Agilent Technologies (NYSE: A), a manufacturer of equipment for scientific testing, reported third quarter earnings on Monday after the bell. It was a challenging quarter for the business, but estimates were beat, at least.
Revenues fell 27%. Earnings on an adjusted basis likewise took a severe tumble, coming in at 15 cents per share. Agilent made well over three times that amount in the year-ago quarter. Here's the saving grace: according to Reuters, the company earned four more pennies than the average estimate.

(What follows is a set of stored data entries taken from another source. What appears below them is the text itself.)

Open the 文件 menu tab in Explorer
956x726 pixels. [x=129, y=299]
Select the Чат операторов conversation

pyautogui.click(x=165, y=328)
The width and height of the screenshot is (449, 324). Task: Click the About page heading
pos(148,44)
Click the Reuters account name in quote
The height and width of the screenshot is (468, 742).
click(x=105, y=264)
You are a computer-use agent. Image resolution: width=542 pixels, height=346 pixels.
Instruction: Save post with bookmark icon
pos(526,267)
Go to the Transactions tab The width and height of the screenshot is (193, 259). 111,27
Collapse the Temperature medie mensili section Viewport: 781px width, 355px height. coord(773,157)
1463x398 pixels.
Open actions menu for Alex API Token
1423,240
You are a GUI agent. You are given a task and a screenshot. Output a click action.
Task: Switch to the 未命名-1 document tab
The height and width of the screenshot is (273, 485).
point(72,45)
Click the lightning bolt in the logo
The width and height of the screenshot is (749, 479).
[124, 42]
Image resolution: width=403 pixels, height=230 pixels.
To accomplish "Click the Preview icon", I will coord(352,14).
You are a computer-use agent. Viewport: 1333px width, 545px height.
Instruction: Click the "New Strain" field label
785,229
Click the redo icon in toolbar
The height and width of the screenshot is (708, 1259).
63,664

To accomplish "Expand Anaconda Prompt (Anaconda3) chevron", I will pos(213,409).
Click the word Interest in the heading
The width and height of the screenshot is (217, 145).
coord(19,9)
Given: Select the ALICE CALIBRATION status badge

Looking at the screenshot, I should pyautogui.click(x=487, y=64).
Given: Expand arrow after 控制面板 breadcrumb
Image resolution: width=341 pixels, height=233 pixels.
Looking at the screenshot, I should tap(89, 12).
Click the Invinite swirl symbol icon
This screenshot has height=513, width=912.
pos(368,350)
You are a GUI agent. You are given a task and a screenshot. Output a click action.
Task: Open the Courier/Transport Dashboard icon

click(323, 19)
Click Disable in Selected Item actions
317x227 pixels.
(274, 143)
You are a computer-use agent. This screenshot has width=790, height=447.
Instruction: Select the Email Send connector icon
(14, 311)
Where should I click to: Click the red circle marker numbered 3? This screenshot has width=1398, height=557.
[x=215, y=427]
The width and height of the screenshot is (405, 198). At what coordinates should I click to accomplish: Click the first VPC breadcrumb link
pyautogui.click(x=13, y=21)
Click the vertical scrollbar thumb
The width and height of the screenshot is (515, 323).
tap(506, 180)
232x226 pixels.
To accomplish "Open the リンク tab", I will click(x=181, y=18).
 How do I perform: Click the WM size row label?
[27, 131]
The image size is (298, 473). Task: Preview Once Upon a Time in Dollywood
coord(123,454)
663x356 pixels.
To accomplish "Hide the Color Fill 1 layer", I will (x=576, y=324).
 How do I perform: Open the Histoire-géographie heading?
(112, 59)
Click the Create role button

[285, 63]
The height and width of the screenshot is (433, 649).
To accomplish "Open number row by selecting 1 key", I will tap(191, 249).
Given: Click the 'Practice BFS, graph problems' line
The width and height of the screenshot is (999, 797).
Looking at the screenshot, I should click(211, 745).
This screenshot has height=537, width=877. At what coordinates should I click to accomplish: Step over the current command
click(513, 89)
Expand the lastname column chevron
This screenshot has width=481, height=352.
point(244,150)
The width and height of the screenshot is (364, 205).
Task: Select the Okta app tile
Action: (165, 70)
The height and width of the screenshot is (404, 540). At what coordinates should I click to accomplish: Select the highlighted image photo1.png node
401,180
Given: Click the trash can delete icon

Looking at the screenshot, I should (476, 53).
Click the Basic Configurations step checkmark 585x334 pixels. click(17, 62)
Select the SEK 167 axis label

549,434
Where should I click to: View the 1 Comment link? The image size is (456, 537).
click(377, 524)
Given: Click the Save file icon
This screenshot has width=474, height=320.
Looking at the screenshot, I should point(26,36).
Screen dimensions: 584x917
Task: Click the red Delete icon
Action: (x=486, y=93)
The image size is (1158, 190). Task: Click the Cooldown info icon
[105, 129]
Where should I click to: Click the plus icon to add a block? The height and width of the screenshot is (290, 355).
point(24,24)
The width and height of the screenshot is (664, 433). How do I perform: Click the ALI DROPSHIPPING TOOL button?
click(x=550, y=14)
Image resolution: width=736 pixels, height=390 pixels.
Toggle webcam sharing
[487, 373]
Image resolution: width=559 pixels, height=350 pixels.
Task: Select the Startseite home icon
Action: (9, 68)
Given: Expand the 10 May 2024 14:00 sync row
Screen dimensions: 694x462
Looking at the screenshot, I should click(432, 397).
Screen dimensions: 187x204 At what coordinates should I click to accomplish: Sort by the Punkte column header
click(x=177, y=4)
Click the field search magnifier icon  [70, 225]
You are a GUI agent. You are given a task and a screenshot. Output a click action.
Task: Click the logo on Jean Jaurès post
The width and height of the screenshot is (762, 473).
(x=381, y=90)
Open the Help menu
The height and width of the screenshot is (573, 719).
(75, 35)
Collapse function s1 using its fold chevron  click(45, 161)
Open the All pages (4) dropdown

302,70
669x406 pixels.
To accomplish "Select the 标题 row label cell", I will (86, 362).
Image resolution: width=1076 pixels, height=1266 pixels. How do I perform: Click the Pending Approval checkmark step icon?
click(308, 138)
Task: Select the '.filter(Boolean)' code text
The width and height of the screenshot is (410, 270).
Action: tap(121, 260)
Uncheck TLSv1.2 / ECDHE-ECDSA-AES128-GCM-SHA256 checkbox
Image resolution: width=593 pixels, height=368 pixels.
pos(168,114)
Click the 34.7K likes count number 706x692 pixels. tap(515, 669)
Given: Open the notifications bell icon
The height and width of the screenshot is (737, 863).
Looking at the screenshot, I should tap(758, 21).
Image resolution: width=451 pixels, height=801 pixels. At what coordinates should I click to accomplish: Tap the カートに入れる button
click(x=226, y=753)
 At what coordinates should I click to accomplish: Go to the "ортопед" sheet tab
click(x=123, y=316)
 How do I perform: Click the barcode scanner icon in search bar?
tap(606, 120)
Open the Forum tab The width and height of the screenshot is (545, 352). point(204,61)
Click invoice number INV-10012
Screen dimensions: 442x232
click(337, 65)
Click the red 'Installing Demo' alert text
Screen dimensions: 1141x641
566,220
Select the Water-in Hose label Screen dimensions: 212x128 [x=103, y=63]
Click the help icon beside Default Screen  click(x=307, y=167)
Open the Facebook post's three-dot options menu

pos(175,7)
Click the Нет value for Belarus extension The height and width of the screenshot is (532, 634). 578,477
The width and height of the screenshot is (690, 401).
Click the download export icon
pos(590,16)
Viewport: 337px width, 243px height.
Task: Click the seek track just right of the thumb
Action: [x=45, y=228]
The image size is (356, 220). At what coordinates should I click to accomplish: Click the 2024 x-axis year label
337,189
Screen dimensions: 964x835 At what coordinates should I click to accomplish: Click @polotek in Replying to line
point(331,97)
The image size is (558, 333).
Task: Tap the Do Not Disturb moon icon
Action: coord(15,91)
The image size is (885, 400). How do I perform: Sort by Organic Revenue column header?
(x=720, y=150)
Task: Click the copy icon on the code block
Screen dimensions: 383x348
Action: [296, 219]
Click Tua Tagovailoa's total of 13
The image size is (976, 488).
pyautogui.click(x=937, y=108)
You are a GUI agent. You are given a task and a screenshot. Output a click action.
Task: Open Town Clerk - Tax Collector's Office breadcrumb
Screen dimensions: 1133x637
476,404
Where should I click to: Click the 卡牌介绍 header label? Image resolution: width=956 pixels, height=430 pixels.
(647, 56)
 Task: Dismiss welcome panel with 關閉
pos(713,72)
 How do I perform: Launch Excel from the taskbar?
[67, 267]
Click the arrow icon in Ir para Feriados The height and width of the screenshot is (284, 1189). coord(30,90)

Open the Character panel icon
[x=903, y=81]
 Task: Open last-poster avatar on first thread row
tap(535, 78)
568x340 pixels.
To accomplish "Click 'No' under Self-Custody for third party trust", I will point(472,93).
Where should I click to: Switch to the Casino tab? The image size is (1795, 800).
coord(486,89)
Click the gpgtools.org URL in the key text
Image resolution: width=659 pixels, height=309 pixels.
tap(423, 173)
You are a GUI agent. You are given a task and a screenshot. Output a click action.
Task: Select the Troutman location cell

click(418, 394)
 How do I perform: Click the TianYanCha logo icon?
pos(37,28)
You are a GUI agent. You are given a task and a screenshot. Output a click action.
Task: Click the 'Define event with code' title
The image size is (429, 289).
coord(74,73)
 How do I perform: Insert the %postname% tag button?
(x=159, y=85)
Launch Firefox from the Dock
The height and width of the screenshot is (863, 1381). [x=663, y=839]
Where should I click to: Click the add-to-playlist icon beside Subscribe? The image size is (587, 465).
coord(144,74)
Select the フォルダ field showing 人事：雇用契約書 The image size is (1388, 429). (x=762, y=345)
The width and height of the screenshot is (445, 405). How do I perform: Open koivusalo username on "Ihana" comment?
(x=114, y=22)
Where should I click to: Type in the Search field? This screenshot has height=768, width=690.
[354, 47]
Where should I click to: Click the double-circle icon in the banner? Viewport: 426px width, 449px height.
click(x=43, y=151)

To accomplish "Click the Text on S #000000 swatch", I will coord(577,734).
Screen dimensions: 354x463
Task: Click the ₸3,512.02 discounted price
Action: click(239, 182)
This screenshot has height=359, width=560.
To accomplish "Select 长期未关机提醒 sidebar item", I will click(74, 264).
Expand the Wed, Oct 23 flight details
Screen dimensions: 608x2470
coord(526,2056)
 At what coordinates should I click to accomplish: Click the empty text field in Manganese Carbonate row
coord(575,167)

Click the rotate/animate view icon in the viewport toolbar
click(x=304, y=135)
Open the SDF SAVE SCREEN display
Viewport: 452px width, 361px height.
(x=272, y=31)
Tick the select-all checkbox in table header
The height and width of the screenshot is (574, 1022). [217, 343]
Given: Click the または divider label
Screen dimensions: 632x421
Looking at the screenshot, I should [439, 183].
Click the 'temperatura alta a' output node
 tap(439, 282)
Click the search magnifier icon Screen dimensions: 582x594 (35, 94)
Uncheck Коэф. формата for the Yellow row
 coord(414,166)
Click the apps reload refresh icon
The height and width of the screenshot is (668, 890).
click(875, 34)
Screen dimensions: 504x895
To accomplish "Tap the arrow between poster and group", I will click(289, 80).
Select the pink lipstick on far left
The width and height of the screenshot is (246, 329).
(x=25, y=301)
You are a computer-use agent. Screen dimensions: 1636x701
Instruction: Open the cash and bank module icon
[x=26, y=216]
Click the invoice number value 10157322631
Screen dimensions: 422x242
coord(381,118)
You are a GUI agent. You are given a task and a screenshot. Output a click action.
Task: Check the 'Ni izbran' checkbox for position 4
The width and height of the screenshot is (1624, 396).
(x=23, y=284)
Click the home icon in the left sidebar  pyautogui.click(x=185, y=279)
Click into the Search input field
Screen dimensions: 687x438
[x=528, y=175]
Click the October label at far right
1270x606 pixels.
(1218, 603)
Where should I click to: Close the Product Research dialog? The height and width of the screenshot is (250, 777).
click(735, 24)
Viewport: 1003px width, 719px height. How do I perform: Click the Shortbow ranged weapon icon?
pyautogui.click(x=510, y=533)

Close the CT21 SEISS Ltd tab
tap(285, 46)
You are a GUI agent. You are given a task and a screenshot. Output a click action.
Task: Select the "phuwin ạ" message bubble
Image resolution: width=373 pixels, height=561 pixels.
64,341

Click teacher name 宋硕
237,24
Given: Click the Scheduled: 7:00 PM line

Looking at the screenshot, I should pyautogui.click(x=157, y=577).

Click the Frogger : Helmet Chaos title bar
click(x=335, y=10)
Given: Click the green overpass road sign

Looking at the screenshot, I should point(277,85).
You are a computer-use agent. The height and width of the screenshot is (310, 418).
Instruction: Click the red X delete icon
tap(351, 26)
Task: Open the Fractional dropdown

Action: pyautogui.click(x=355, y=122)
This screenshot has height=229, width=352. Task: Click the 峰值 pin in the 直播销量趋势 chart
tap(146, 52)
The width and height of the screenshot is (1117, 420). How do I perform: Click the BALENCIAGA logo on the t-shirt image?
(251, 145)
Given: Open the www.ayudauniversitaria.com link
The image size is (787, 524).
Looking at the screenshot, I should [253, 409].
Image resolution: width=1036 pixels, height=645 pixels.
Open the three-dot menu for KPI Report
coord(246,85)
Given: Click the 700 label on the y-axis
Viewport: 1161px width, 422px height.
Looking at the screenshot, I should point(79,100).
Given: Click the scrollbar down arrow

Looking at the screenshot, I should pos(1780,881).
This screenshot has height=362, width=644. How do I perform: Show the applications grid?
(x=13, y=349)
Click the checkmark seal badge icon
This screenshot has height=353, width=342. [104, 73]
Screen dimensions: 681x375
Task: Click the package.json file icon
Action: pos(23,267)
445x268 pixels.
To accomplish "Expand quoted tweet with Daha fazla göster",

It's not much of a saving grace, if you ask me. The other statistics in the release seem to tell a sad tale. Cash flow from operating activities plummeted. Return on invested capital, a very important metric, was 9% in Q3 2009; the figure was 27% in Q3 2008. Orders were very weak, too.
I'm not in any rush to buy this stock. As the economy improves, the numbers will get better. But I want to seek out investment ideas with better fundamentals. Another thing: Agilent recently announced that it will acquire competitor Varian (NASDAQ: VARI). I can see the logic of this move, and, if the purchase closes as expected, it's reasonable to assume that it might add value over time. However, this is yet another reason to be wary of buying now, at least in my opinion. I sometimes don't like buying companies when they are in the middle of significant acquisition strategies. My preference is to wait a bit so as to have sufficient time to study the situation and think about how the thesis might change once the integration of the new asset is complete. Besides, Agilent, like many other stocks, might need to pause for a little while before making another move to the upside.
Disclosure: I don't own any company mentioned; positions can change without notice.